It’s the beginning of a new semester, and many students are eager to cut costs.
The extra expenses college students pay, including books, class supplies, transportation, housing, food and extra-curricular activities all add up. UMKC tuition alone has increased 5.5 percent for the 2011-12 school year.
Here are 10 categories where students can cut costs drastically.
The bookstore can be painfully overpriced. Websites like www.half.com, www.studentpirgs.org, www.textbooks.com, www.bigwords.com and www.hpb.com can save students a tremendous amount of money on textbooks. Half Priced Books, 1002 Westport Rd., also sells textbooks, and avoids the hassle of waiting for the FedEx truck to show up.
Gas is expensive, and many students commute. Carpooling is an easy way to cut costs. The Mid-America Regional Council’s RideShare Connection, www.marc.org/rideshare/, has a carpool search that lists carpools by location.
Public transportation is another great option. In spring 2011, students approved $14 in student fees per semester to provide an all-access transit pass on the KCATA’s Metro and Max buses for all students. Students simply need their ID. There is no transit fare. A complete listing of routes and schedules can be found at www.kcata.org, and a list of “Park and Ride” lots can be found at www.modot.org.
A four-person double suite in Johnson or Oak Street residence hall costs $6,022 a year, and that doesn’t include meals.
In contrast, a well-maintained two-bedroom apartment near campus can be found for $600 a month or less.
If two roommates split the cost of an apartment and one factors in $200 a month for utilities, the cost is still significantly cheaper than living on campus. Craigslist, Rent.com, Forrent.com and Apartment Finder are good sites to compare prices.
Billsaver.com is another website to find cheaper rates, on items ranging from cell phones to renter’s insurance.
Creating a budget is as simple as recording your monthly expenses. Start by making three columns, one containing the place you spent the money, another containing the amount you spent and the third listing items purchased. This approach makes it easy to spot unnecessary expenses and splurges. Online budget calculators, like www.mint.com and www.quicken.intuit.com are useful for organizing expenses.
A great way to save is to avoid eating out and to cook your own food. Start by comparing grocery store sale flyers in the Kansas City Star.
Grocery stores usually have weekday sales, and special sales during holidays. ALDI and Save a Lot have amazingly cheap prices competitors can’t beat. Trader Joe’s offers unbeatable prices on high-quality, organic groceries.
On weekends, the City Market sells fresh fruits, veggies, meats and seasonings from local farmers.
Avoid splurging on entertainment with free local and campus events.
The Activity and Program Council (APC) offers free events to students throughout the year. To find out what events APC has scheduled for this semester visit apcactivities.com. First Fridays in the Crossroads Arts District (see All Around Town on previous page) and the Nelson-Atkins Museum of Art are great places to go and relax for free.
8. Rewards Cards
Sign up for rewards cards. CVS, Walgreens, Price Chopper and many other stores offer them. Rewards cards allow customers to get in on special store coupons and deals and accumulate great savings over time. CVS offers extra-care bucks, which is in-store credit for buyers who accumulate enough points with their rewards cards Price Chopper’s Chopper Shopper card can also be used to save money on gas at Quik Trip with grocery purchases of $50 or more.

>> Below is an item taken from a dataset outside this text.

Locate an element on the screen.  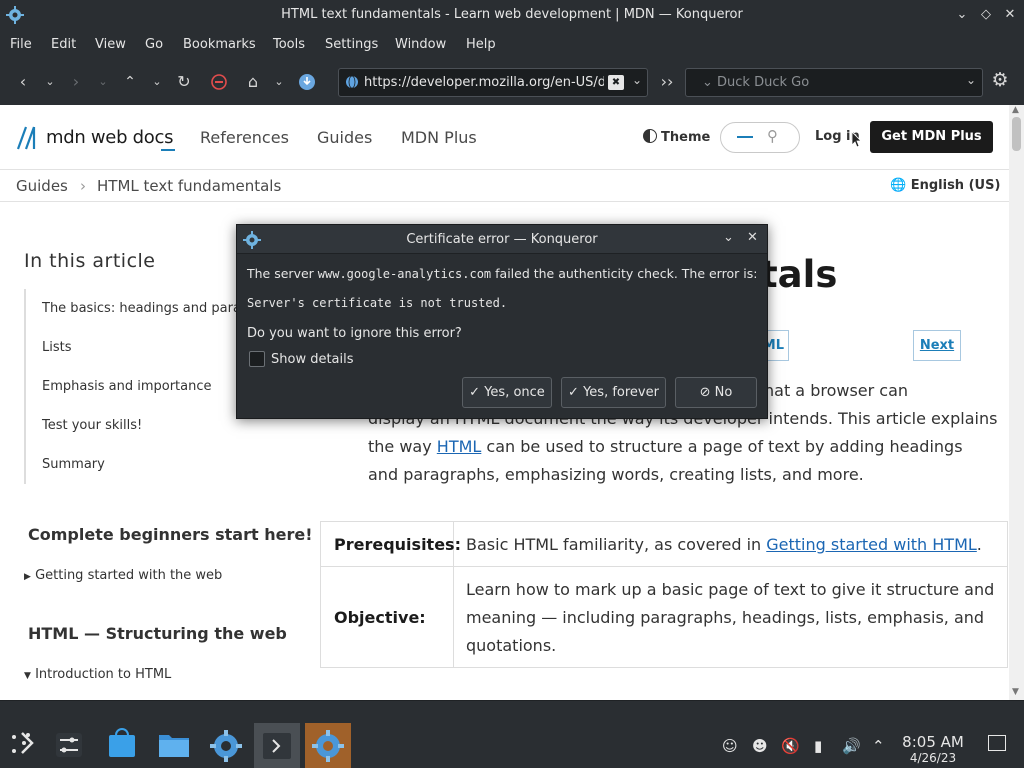
nav-mdn-plus: MDN Plus is located at coordinates (439, 138).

If clipping newspaper coupons seems tedious, there are tons of online coupon databases. Sites like www.mycoupons.com and www.pennypinchinmom.com have a large selection of coupons that are available daily. Sites like Groupon and Living Social allow visitors to save money by purchasing discounted gift certificates for local stores and restaurants, with new offers available daily.
10.Beauty and cosmetics
Save money on facials, massages, pedicures and hairstyles by going to specialty schools to get them done.
House of Heavilin Beauty College, 5720 Troost Ave., can do anything from a simple wash and set to an up-do. House of Heavilin also colors and highlights hair and offers manicures, pedicures and waxing services.
Heritage College, 1200 E. 104th St. Suite 105, offers massage therapy and facials. Current deals include $13 half hour facials and $25 massages.
There are also deals for the guys.
Barbershop 67, 3402 Troost Ave., offers adult haircuts for $10 on Tuesdays.